Удивительно, как и в этом случае сумел быть пророком Достоевский, наблюдавший вообще очень внимательно русский революционный дух. Он предвидел, что эта смесь или эта помесь XI и XXI века, помесь дикого половца с социальными романтиками Запада, приведет когда-нибудь в содрогание Европу, которая потребует от России ‘укротить своих’. В ‘Братьях Карамазовых’, изображая зал суда, он влагает речи в уста прокурора и защитника. Прокурор делает анализ всей той гнилой, прогнившей и преступной почвы, из которой произрастают юридические казусы, подобные судимому, и, переносясь мыслью к знаменитой ‘тройке’, с которою Гоголь сравнивает Россию, ‘несущуюся вперед’, обращается к присяжным заседателям со словом, которое так и просится в параллель с теперешним обращением остзейцев к русскому суду и русской власти: ‘Вспомните, что вы защитники правды нашей, защитники священной нашей России, ее основ, ее семьи, ее всего святого. Да, и приговор ваш раздастся не только здесь, но и на всю Россию, и вся Россия выслушает вас, как защитников и судей своих, и будет ободрена или удручена приговором вашим. Не мучьте же Россию и ее ожидания, — роковая тройка наша несется вперед и, может, к погибели. И давно уже в целой России простирают руки и взывают остановить бешеную, беспардонную скачку. И если сторонятся еще другие народы от скачущей сломя голову тройки, то, может быть, вовсе не от почтения к ней, как хотелось поэту, а просто от ужаса. От ужаса, а, может быть, еще и от омерзения к ней, да и то еще хорошо, что сторонятся, а пожалуй, возьмут да и перестанут сторониться и станут твердою стеной перед стремящимся видением и сами остановят сумасшедшую скачку нашей разнузданности, в видах спасения себя, просвещения и цивилизации. Эти тревожные голоса из Европы мы уже слышим, они уже начинают раздаваться’.
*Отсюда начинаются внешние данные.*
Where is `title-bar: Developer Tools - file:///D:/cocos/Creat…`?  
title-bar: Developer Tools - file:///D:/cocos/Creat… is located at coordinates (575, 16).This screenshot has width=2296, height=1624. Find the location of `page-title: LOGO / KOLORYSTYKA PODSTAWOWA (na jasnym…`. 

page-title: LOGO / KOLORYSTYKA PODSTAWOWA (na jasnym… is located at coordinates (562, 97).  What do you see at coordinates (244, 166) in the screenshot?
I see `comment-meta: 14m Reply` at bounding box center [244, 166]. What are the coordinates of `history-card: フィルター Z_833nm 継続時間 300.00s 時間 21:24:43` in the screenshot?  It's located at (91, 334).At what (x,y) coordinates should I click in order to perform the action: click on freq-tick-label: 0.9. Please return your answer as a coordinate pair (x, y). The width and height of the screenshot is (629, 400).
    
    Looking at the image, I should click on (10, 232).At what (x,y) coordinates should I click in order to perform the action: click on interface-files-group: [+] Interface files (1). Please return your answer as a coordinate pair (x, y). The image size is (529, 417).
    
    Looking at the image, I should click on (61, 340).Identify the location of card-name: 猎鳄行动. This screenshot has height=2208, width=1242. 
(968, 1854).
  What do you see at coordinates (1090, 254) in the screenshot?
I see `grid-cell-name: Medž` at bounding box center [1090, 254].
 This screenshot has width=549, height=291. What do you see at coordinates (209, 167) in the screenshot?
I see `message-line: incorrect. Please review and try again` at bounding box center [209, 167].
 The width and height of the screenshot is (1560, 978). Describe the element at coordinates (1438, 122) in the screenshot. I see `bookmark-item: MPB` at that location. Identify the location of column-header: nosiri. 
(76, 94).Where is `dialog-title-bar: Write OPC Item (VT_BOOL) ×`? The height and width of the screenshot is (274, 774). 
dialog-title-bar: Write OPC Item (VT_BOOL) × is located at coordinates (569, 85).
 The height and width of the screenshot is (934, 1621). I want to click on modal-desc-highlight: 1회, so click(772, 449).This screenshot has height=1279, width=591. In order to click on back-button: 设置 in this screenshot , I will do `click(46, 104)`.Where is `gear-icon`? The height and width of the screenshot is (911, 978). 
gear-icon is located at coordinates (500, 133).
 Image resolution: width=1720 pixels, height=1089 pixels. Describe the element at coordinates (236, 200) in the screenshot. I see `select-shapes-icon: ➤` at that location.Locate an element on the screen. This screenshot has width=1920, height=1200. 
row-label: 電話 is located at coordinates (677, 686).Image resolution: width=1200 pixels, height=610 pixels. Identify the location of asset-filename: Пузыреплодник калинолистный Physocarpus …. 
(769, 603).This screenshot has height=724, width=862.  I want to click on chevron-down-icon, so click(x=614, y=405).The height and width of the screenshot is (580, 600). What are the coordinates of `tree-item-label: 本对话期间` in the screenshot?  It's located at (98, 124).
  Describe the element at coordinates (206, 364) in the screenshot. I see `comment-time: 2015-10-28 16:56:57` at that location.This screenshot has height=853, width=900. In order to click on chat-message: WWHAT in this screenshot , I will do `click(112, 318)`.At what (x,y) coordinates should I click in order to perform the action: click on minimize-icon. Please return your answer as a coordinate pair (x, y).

В революции нашей сверх политики, конечно, много этой ‘карамазовщины’, и даже политика, пожалуй, составила только приличный предлог вылиться наружу этой ‘карамазовщине’, которая до сих пор скучала взаперти и томилась бездействием. Много этой наследственной порчи крови, издерганных нервов и всякой нервопатии. Профессор Герье очень верно указывает, что эксцессы революционеров напоминают собою самые темные изуверные секты, с человеческими жертвоприношениями и со сладострастием собственного самозакалывания, напоминают персидских дервишей и шаманов монгольских пустынь. Хорошо известно из истории культуры, что все эти изуверства имеют подпочвою себя ту же нервную психопатию, умственные и нравственные извращения. Революция — менее политика и более болезнь. ‘Программы’ только для нее предлог: а разжигающий уголек в душе революционеров, и именно стяжающих наибольшую известность, есть зачастую садическое наслаждение кровью и страданием, примеры которого наполняют страницы истории медицины.
Впервые опубликовано: Новое Время. 1906. 6 сент. No 10949.